Le bilan de compétences

Le bilan de compétences permet de faire le point sur ses aspirations personnelles, professionnelles, et sur ses aptitudes, afin d’établir un projet, le tout en adéquation avec le marché du travail. Il permet de dresser un plan d’action pour réaliser son projet professionnel. Composé d’entretiens individuels avec un psychologue du travail, de tests et de questionnaires pour apprendre à se connaître, d’enquêtes de terrain, etc., le bilan se déroule sur 18 à 24 heures dans un centre spécialisé (en 6 à 10 séances réparties sur 12 semaines au maximum). Il faut y ajouter autant de temps de travail personnel. Pour les salariés, il est pris en charge (Fongecif, Opca-PL, Pôle emploi, etc.). Pour les libéraux, la prise en charge est personnelle (765 € pour 17 heures, selon le témoignage d’une consœur). Le Fongecif recense tous les centres qui répondent à un cahier des charges, gage de sérieux. Il est conseillé de prendre rendez-vous dans trois ou quatre centres afin de trouver l’interlocuteur qui correspondra le mieux.

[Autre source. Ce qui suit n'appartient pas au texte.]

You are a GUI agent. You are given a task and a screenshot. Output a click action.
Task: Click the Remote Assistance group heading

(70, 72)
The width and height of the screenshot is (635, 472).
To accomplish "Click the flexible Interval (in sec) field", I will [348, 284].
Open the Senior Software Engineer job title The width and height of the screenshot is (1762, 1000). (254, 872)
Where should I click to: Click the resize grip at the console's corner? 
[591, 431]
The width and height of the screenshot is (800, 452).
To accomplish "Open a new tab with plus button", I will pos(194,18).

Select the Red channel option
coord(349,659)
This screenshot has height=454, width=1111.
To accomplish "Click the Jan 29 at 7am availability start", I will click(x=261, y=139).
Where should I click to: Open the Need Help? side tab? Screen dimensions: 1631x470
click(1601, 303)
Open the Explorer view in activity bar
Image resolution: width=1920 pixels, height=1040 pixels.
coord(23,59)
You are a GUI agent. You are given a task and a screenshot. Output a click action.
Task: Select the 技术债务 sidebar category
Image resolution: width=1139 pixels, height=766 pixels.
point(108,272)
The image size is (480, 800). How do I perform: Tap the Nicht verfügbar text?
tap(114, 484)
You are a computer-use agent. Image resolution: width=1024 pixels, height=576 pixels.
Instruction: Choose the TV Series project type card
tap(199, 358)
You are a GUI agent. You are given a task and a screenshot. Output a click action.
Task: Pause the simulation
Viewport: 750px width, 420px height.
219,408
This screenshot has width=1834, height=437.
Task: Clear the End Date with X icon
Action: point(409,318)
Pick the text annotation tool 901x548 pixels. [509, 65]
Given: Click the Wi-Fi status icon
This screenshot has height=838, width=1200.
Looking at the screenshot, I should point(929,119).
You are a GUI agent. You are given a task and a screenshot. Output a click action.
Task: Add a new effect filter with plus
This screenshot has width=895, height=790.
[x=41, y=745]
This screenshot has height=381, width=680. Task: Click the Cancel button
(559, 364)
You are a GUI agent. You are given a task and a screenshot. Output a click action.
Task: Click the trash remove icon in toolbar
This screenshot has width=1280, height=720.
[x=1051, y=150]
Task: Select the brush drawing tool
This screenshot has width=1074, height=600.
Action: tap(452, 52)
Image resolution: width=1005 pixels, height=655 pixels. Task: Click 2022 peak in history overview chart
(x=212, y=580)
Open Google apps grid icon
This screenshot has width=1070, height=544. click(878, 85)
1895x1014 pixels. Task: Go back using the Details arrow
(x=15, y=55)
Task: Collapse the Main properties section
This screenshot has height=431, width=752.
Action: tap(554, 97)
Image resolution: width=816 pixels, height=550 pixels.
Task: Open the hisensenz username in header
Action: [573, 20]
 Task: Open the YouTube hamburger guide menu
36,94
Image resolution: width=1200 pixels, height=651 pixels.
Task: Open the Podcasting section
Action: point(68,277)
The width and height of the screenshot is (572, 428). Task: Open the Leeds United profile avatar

Toutefois, le bilan de compétences peut se révéler décevant pour les vétérinaires. « La problématique du praticien n’est pas qu’une question de compétences, explique Gil Wittke. Il évolue souvent dans un contexte d’idéal brisé, de remise en cause, de burn-out. » Les cabinets qui proposent de tels bilans sont davantage habitués à recevoir des personnes peu diplômées et ne comprennent pas forcément la démarche des vétérinaires. C’est en partie pour répondre à cette problématique qu’a été créé Evolpro (voir en page 43).

V. C.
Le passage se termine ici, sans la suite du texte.